Harris, du warst ja gerade mit TOXPACK als Soundmann auf Deutschlandtour. Offenbar ist Musik für dich weiterhin unverzichtbar.
Ich werde ja bezahlt dafür. Es macht natürlich auch Spaß, wir haben immer nach den Shows noch irgendwelche Partys und so. Die Bezahlung ist jetzt nicht so fett oder so, aber das ist irgendwie egal, weil ich es gerne mache.
Wir sitzen hier in der Wave Akademie in Berlin-Mitte. Sag mir als Techniklaien doch mal, was du hier genau unterrichtest.
Ich versuche, den Studenten Einblick zu geben, wie eine Musikproduktion abläuft, und auf was man achten muss, wie man sich vorbereitet und wie man es nachbearbeitet und so weiter.
Haben sich die Gerätschaften, die Hardware extrem verändert seit deinen Anfängen in dem Beruf? Musstest du dich da selber immer weiterbilden?
Ja, auf jeden Fall, es hat sich total geändert. Ich habe aber auch immer Bock gehabt auf neue Technik. Es ist so, dass heutzutage viele Sachen mit digitaler Technik realisiert werden, die ich kommen sah und wo ich dachte, es wäre geil, wenn es das gäbe, und jetzt gibt es das tatsächlich.
1978 wurde Punk in Deutschland gerade populär.
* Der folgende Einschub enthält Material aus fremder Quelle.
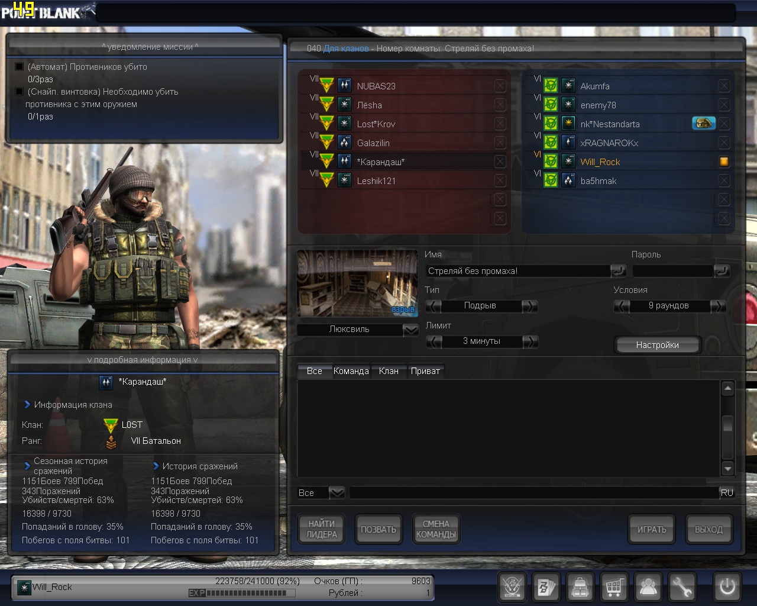Open the clan menu with crossed rifles emblem
This screenshot has width=757, height=606.
click(512, 587)
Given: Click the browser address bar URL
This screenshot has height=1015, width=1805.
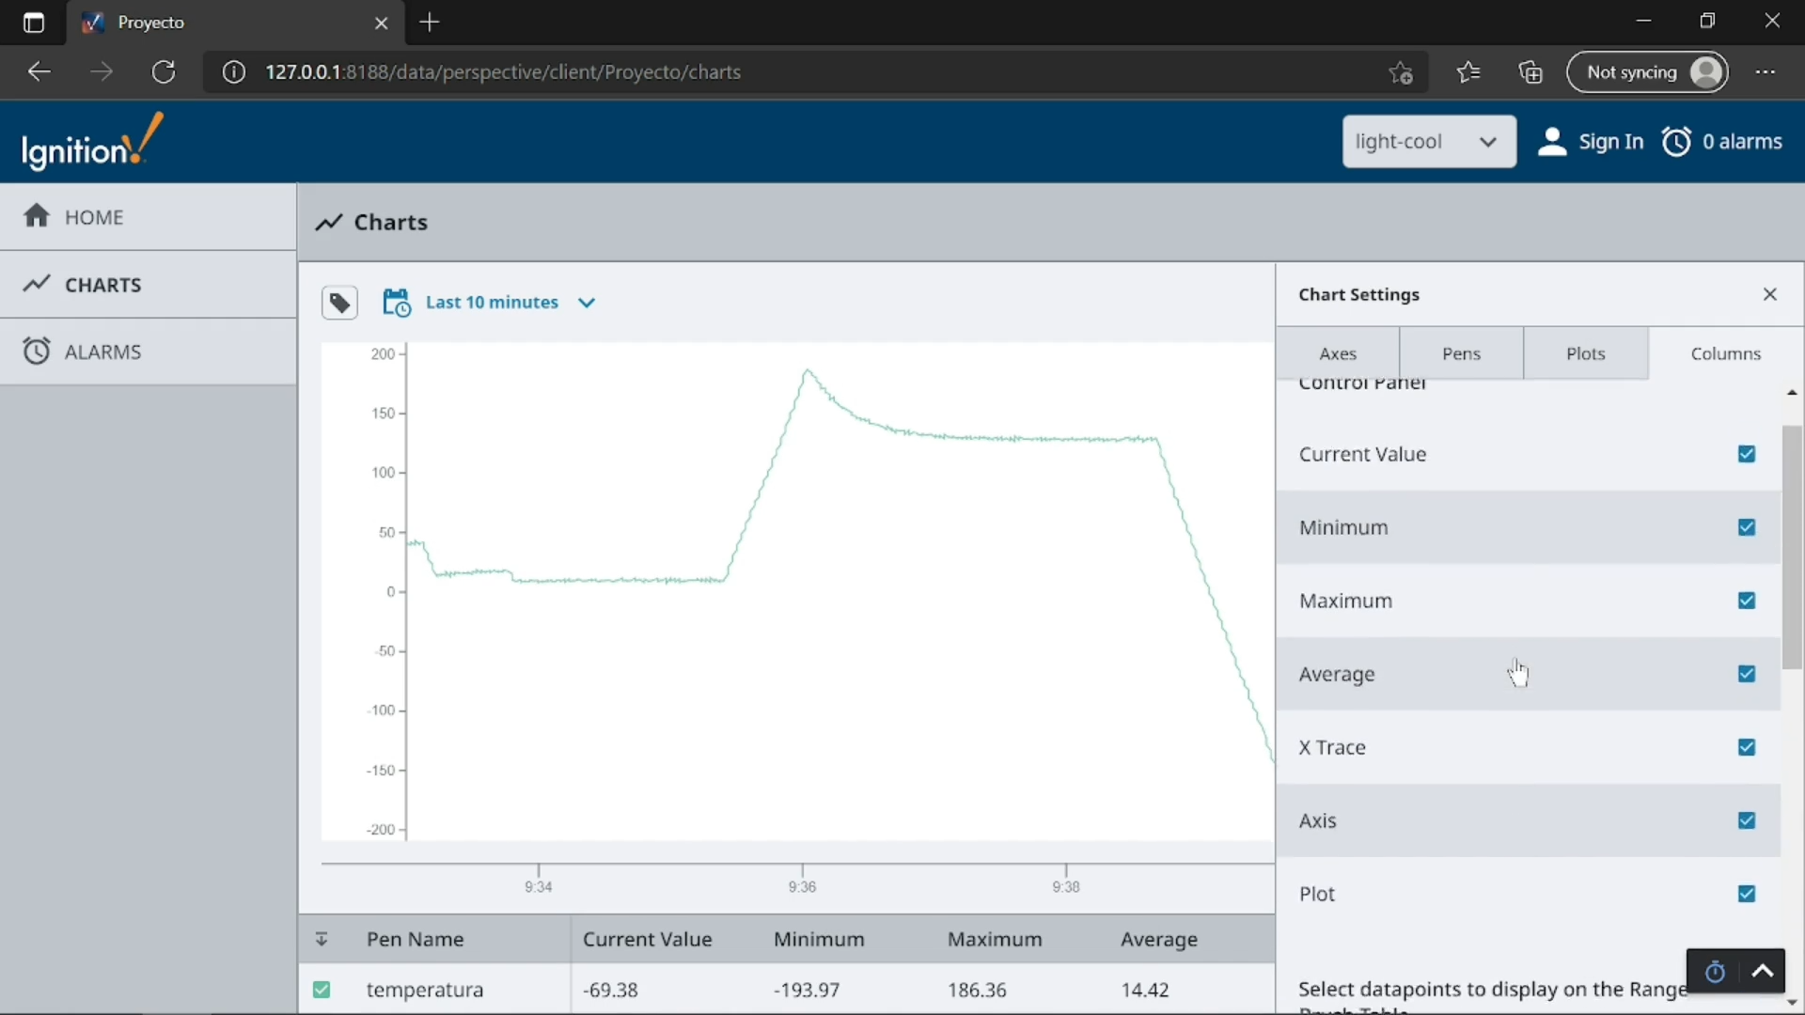Looking at the screenshot, I should click(x=503, y=72).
Wie kamst du genau zu dieser Zeit an diese Art von Musik? Und was hast du vorher in den berühmten Hansa Studios gemacht, Platten von Gunter Gabriel und Schlager?
Nee, Gabriel nicht, aber alles Mögliche, was angefallen ist. Zum Beispiel DR. KOCH VENTILATOR und andere rockige Bands, oder japanische Pop-Bands, aber bei richtigen Schlagersängern war ich nicht dabei, außer bei einer Produktion von Milva. Die hat mir damals Zöpfe geflochten, haha. Ich hatte damals noch längere Haare, und das fand sie so gut, dass sie plötzlich in einer Pause hinter mir stand und an meinen Haaren herumzupfte. Richtige Schlaggerfuzzis hatte ich sonst nie, aber es war eben damals das größte Studio von Berlin und ich war happy, dass ich da was machen konnte. Ich wurde dort richtig auf professionell getrimmt, ich habe da mitgekriegt, wie es abläuft.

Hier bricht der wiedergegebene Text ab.